O presidente da Junta de Freguesia disse que a assembleia extraordinária, requerida pelos elementos do PSD, "foi muito participativa, com sala cheia" e, quer empresários quer a população, "não havia uma única pessoa que estivesse a favor desta taxa".

"Nós enquanto Junta tomamos uma decisão ontem [quinta-feira]. Não queremos a taxa. Estamos a defender o povo e a aceitar a decisão do povo. E é esta decisão que vamos defender", frisou, acrescentando que pretende reunir-se com o presidente da Câmara Municipal da Povoação "o mais rápido possível".

Apesar da "flexibilidade" demonstrada recentemente pelo presidente da Câmara, em "alterar os valores da taxa turística municipal e introduzir algumas medidas tendo em conta a sazonalidade", o presidente da Junta disse que a população e empresários das Furnas estão contra a medida.

Para a população e empresários a taxa "irá penalizar fortemente" os operadores de alojamento turístico das Furnas, onde se concentra a maioria da oferta turística do concelho.
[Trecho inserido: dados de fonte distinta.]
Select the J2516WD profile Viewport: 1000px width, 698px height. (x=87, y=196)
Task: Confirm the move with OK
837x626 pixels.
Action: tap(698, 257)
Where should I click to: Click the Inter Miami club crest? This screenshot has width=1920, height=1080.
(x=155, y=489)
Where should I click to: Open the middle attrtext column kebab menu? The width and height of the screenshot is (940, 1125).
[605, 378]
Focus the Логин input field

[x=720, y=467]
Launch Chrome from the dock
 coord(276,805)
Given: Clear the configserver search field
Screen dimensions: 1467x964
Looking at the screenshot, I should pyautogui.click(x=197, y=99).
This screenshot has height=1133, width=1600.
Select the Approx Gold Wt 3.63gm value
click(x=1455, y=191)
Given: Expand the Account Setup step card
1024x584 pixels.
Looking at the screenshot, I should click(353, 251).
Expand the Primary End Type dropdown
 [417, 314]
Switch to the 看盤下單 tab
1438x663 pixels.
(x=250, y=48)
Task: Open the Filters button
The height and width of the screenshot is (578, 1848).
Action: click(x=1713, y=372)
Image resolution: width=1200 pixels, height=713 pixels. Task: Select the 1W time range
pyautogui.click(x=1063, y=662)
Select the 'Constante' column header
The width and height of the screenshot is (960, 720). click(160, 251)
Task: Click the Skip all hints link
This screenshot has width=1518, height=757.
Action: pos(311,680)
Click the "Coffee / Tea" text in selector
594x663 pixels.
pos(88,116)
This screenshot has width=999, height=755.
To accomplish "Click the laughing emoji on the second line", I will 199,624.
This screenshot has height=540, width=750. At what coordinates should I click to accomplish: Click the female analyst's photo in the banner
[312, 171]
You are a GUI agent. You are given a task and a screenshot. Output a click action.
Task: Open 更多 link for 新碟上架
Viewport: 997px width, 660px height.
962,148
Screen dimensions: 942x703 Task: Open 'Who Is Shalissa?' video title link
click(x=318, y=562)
A proposta da taxa turística do concelho da Povoação foi aprovada por unanimidade pelo executivo municipal e por maioria, apenas com dois votos contra, na Assembleia Municipal e está em discussão pública.

As taxas propostas para discussão pública variam entre um euro e cinquenta cêntimos e incidem sobre os turistas que visitam a Povoação e que pernoitam em unidades de alojamento do município.

A taxa será aplicada a todas as pessoas com mais de 10 anos e por noite de estadia, mas a Assembleia de Freguesia das Furnas já tinha aprovado “um voto de protesto", alegando que a medida penalizará os operadores de alojamento turístico.

O presidente da Câmara da Povoação, Carlos Ávila (PS), já justificou a implementação da taxa com "a necessidade de fazer aumentar as receitas municipais, para fazer face às elevadas despesas de manutenção dos espaços públicos, cada vez mais vocacionados para o turismo, sem que estas despesas sejam refletidas nos encargos dos cidadãos do concelho, cumprindo-se assim o programa eleitoral que define que não serão aumentados nem as tarifas, nem as taxas, nem os impostos municipais sobre os povoacenses, durante os próximos quatro anos".

Segundo o autarca, a criação da taxa "a aplicar aos turistas que pernoitem no concelho da Povoação é um pequeno contributo, a exemplo do que se faz por todo o mundo desenvolvido", e permite dar continuidade "à dinamização de um turismo de qualidade no município".

A Lusa tentou obter uma reação do presidente da Câmara Municipal da Povoação à ameaça de demissão de demissão da Junta, mas não foi possível até ao final da manhã.